Of Click-to-Run and Custom Installs of Office 2013

Click-to-Run is a huge win overall, but there are a few niggling issues. Here's one

While the benefits of the new Click-to-Run installer in Office 2013 are easy to identify, there is one downside if you prefer to customize your install of Office: You can’t. With the current Click-to-Run installer, Office 2013 is an all-or-nothing proposition. And for now at least, there’s no workaround.

Click-to-Run is, of course, pretty amazing. It can stream the Office 2013 install to your PC over the Internet in just minutes, with the ability to start running Office applications within two minutes and a full install typically taking about 4 to 5 minutes. And when you compare this procedure to the old-school MSI-based installer used by previous versions, it gets even better because in the past subsequent updates added to the time Office took to install. That’s no longer the case with Click-to-Run.

I wrote a bit about this yesterday in Office Garage: A Tale of Two Package Types.

But no technology is perfect. And in its current implementation, which you see in both Office 365 Home Premium (and other Office 365 versions) and the retail versions of Office 2013, you do lose one bit of functionality from the MSI-based installer: You can’t do a custom install of Office.

If you’ve ever installed Office, you know what this looks like. The first stage of Setup gives you two choices—Install and Customize—and if you choose the latter, you get the ability to choose which components and applications you’d like to install, and how.
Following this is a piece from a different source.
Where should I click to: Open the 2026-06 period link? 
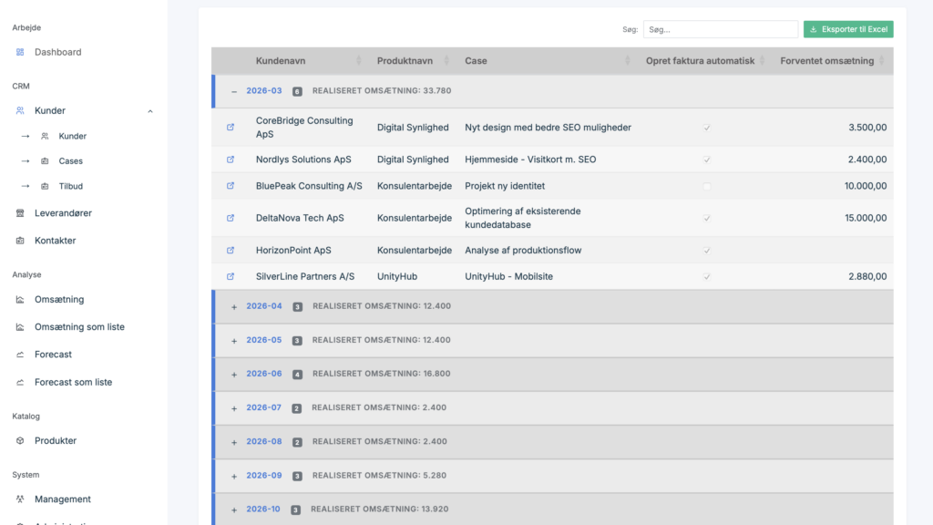point(264,374)
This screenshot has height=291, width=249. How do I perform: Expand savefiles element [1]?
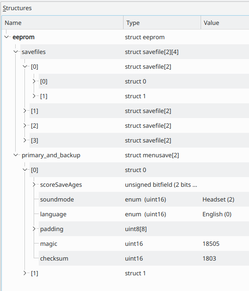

This option isn’t available in Click-to-Run. Setup just installs all of Office 2013.

Microsoft is aware of this limitation and had told me previously that it would eventually be fixed. And if you looked closely at the slide I posted yesterday, you can see that “selective application installation”—i.e. a custom install—is listed firmly on the MSI side of things (over on the right). It’s not available in Click-to-Run (for now).

Note: Microsoft does still make an MSI installer for Office 2013, but it’s only available to those who have a volume license agreement for Office Professional Plus 2013 or Office Standard 2013. That said, MSDN and TechNet subscribers also have access to this installer type.

There are at least two issues with this.

First, some with smaller SSD drives may wish to customize Office to remove the applications they don’t need and save disk space. With the current Click-to-Run installer, you get all of Office whether you want it or not.

Second, on consumer versions of Office, including Office 365 Home Premium, this all-or-nothing install type actually installs hooks for SkyDrive Pro, which is the client-side interface for SharePoint documents, a feature that is both unnecessary and unusable. Indeed, if you right-click in File Explorer, you’ll see a grayed out SkyDrive Pro option that many find confusing. Don’t worry, it’s not just you.

Neither of these are necessarily showstoppers, but you should at least be aware of this limitation as there’s no workaround that I’m aware of (unless you pay for MSDN to TechNet). You can’t, for example, go into Add or Remove Programs and modify the install after the fact either.

Just a heads-up.

Discuss this Article 7

thommck
on Mar 8, 2013

I haven't looked into it much yet but you could hide options or disable features with Group Policy, it wouldn't prevent them installing in the first place though

Øivind Hagenlund
on Mar 8, 2013

If you're like me and you like to keep your context menu tidy, here's the key that needs to be removed from the registry to disable the useless Skydrive Pro entry: HKEY_CLASSES_ROOT\AllFilesystemObjects\shell\SPFS.ContextMenu.

pthurrott
on Mar 8, 2013

Brilliant, thanks!

Thunderfan
on Mar 8, 2013

You specifically mention the inability to specify which applications can be be installed, but no mention of whether you can specify an alternative install path. I would prefer to install my applications to a disk other than the disk my OS resides on. I'm just curious if this is possible with the click-to-run setup. Thanks.

winkwink
on Mar 8, 2013

My Office 2013 Preview expires mid march. I've only used Word, Excel, PPoint. Is it possible to just "continue" with office 2013 with only these applications, Paul? The offerings I see online are "neither nor":)?
I have a grayed out SkyDrive Pro menu option too, that I don't need ( A lucky 25 GB skydrive owner, because of being a very early adopter). I want office 2013, but not the whole iteration, nor the bottom line. BTW, I remember the good old days as you rightly show "Install and Customize" setup. Hope Microsoft brings back the MSI installer for Office 2013, with choice to choose specific apps. Then I can afford it.

jason404
on Mar 9, 2013

I have full Office Professional through a partner Office 365 E3 subscription and the SkyDrive Pro context menu is always greyed out unless I am using it on files within the synced SharePoint user folder itself.

Paul Thurrott should make it clear to his readers that this is the only location that this context menu has any use.

mrasmussen
on Mar 10, 2013

I don't understand how Visio ties into Office365. The MS store sells a single PC copy for $589. Is the MSI install the only option?

It seems making a picture/diagram is a more typical office activity than creating a local database (such as access). I understand that NIH aspect of Visio more than most and know that Visio's adoption was inversely proportional to one's distance from Seattle, but ~$600 - AutoCAD LT is only $850.